To do this, each participant in the protocol constructs a zero-knowledge proof that they performed their step of the protocol correctly, then sends that proof along with the protocol message to their counterparty. The counterparty can verify the proof to check that the message was correctly computed, then proceed with their step, producing a proof that they performed their step correctly, and so on.

One observation about Merlin transcripts is that because proving and verification perform identical transcript operations, they perform the same transformation on an initial transcript state. This allows a duality between proving and verification behaviour: in the context above, each party can maintain their own transcript states, represented in the diagram by the two thick black lines. When one party proves that they performed their step correctly, they mutate the state of their transcript away from the state of their counterparty’s transcript.

But when the counterparty verifies the proof, the counterparty’s transcript state is mutated in the same way, bringing the two parties’ transcripts back into sync. Now the roles reverse, with the next proving phase mutating the transcript again, and the counterparty’s verification synchronizing the transcripts.

Notice that the proof of each step is a noninteractive proof, but because they’re made on the same transcript, they’re composed with all of the proofs from all prior steps, so it's not possible to replay an individual step's proof in a different context.

In this way, as the parties perform the protocol, they each also interactively compose the noninteractive proofs of correct execution of each step into a combined proof of correct execution of the entire protocol.

Test Vectors

TBD (need to set up a CI deploy pipeline that auto-tests these)

Implementations

To submit an addition to this list, submit a pull request on GitHub.

  • merlin, the original Rust implementation. Stable.
  • libmerlin, a single-file C implementation targeting C89. Feature-complete but unstable pending integration work.

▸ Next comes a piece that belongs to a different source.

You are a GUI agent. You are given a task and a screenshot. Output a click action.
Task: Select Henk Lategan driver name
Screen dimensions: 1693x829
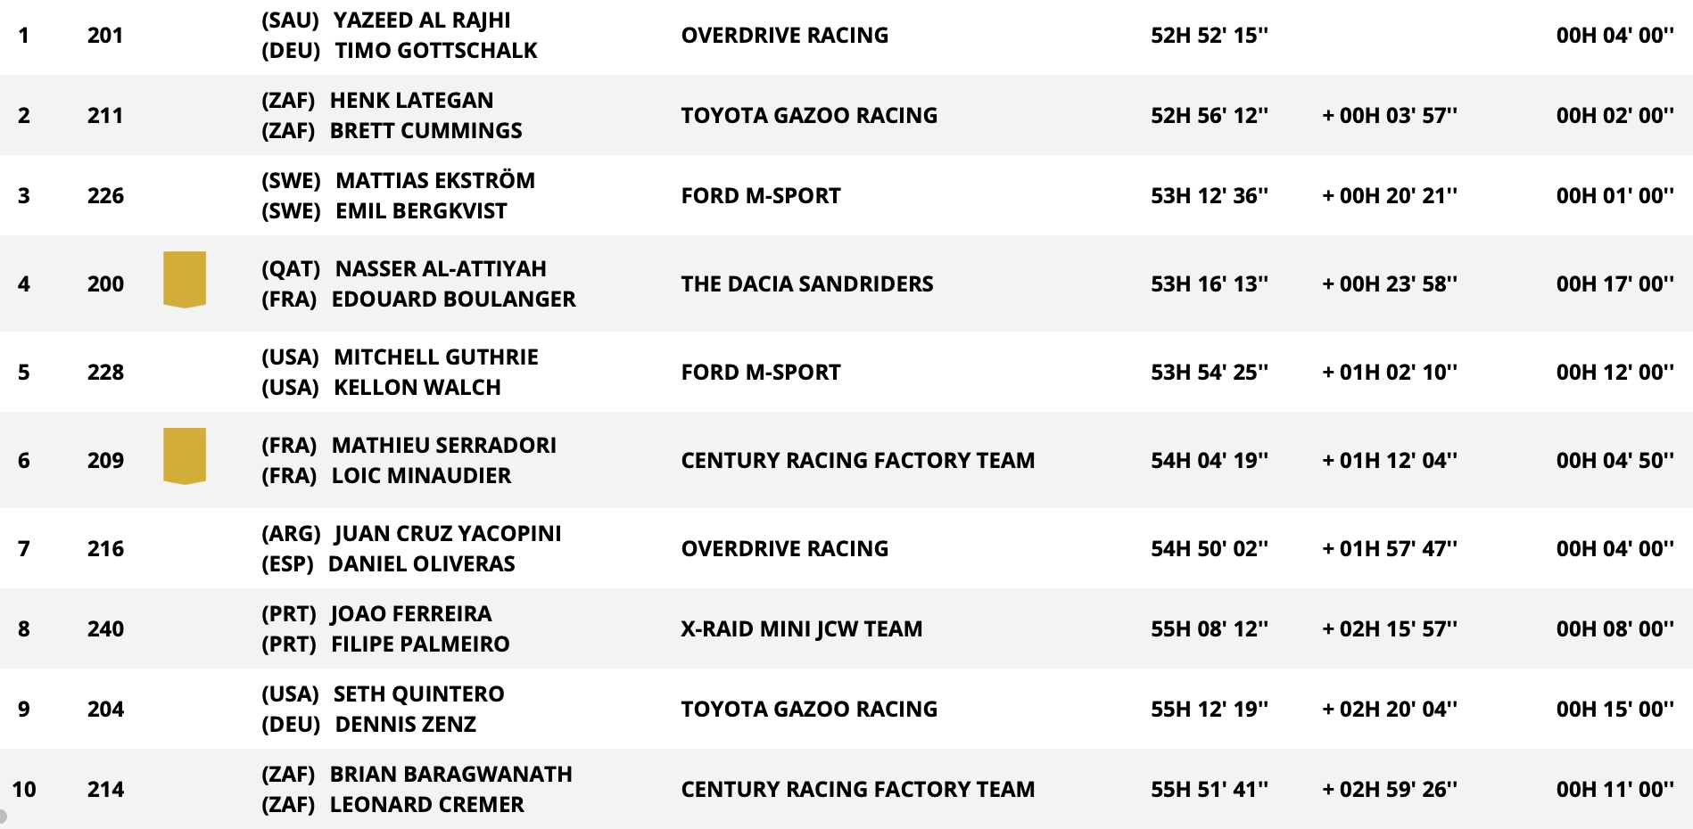pos(411,100)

Proof Systems Using Merlin

To submit an addition to this list, submit a pull request on GitHub.

Future Work

Merlin is feature-complete and the definitions of the transcript functions are stable.

It provides a single parameterization (using Keccak) aimed at software implementations. However, in the future, it would be interesting to provide a second parameterization (or family of parameterizations) aimed at use within a circuit, using a circuit-friendly sponge construction instead of Keccak.